刹那、足元の床がなくなり、ミルディアの部分だけ、光の中に吸い込まれていった。



クロードの時空移動。



彼の指定した時間まで戻れるが、慣れない魔法移動にグッと胃の中のモノが逆流してくる。



「うっ…」



必死に吐き気を抑えると、目の前の光景が変わり、聖堂の裏手の草むらに立っていた。



「ふっ…!?ぐぅ…、おぇぇーーっ」



しかし、ミルディアは堪えきれず、その場で膝をつき、草むらの上に嘔吐した。



朝食で食べたモノが酸っぱい匂いと共に鼻を刺激し、思わず顔をそむけ、そこから少し離れた。

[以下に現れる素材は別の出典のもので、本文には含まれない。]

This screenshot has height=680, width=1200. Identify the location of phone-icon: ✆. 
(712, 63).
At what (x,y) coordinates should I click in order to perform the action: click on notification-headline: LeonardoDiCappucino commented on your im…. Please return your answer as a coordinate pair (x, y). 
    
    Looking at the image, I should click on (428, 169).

「はぁ…はぁ…ひ、ひどいわ、これは…。船に乗った後の気分」




船酔いと同じような感覚。時空移動はそれよりひどく、体の五感が刺激され、頭を激しく揺さぶられる感覚を味わった。



「うっ… こんなの、よくやるわよ」



クロードの魔法はある意味、彼女にとって脅威だった。



「はぁ〜…。とりあえずは時間は戻ったのよね。早い所立ち去らなきゃ…!」



ここにいてはまた、オリバーに見つかり誤解されてしまう。


ミルディアは慌てて立ち上がり、草むらから出て、聖堂の表へと急いで走った。



ある程度離れて、難民たちに気づかれないように聖堂から離れる。



「はぁ…本当、偉い目にあったわ。…ん?あれ?手に、何か持って…」



だが、そこで彼女は自分の手に何かを握りしめていることに気づく。



確か、あのとき、この草むらに移動したのは、マクシミリアンに渡す呪い袋を予備のモノに換えようとするためだった。



「あ!これ…!すっかり忘れていた!」



オリバーの事があり、呪い袋の事など忘れていた。



「どうしよう…!マクシミリアンに渡すにしても、あれはクロードなんだ!渡したとしても、彼には効かないわよ」



マクシミリアンが化けたクロードだと知ってしまった今、ミルディアの呪いなど彼に効くはずがない。



それにそもそも何故彼は、マクシミリアンに変装していたのか…?



詳しく聞く前に時空移動してしまった。



「本人に…確かめるのか?」



でも、この時空のクロードはまだマクシミリアンとして振る舞っているのだ。ミルディアが自分の正体を知ったとなれば、彼はどう出てくるかわからない。



「でも、奴本人がここに飛ばしたのよ?彼なら、自分の過去も未来も関係ないのかも…」



それならば、厄介な相手であるクロードに警戒されることはないだろう。  

 


「とりあえず、奴を捜すか」



考えてもらちがあかない。ミルディアは彼の魔法をよく知らないのだから。



セシアが戻ってくる前に、クロードと話をつけようとミルディアは彼を捜した。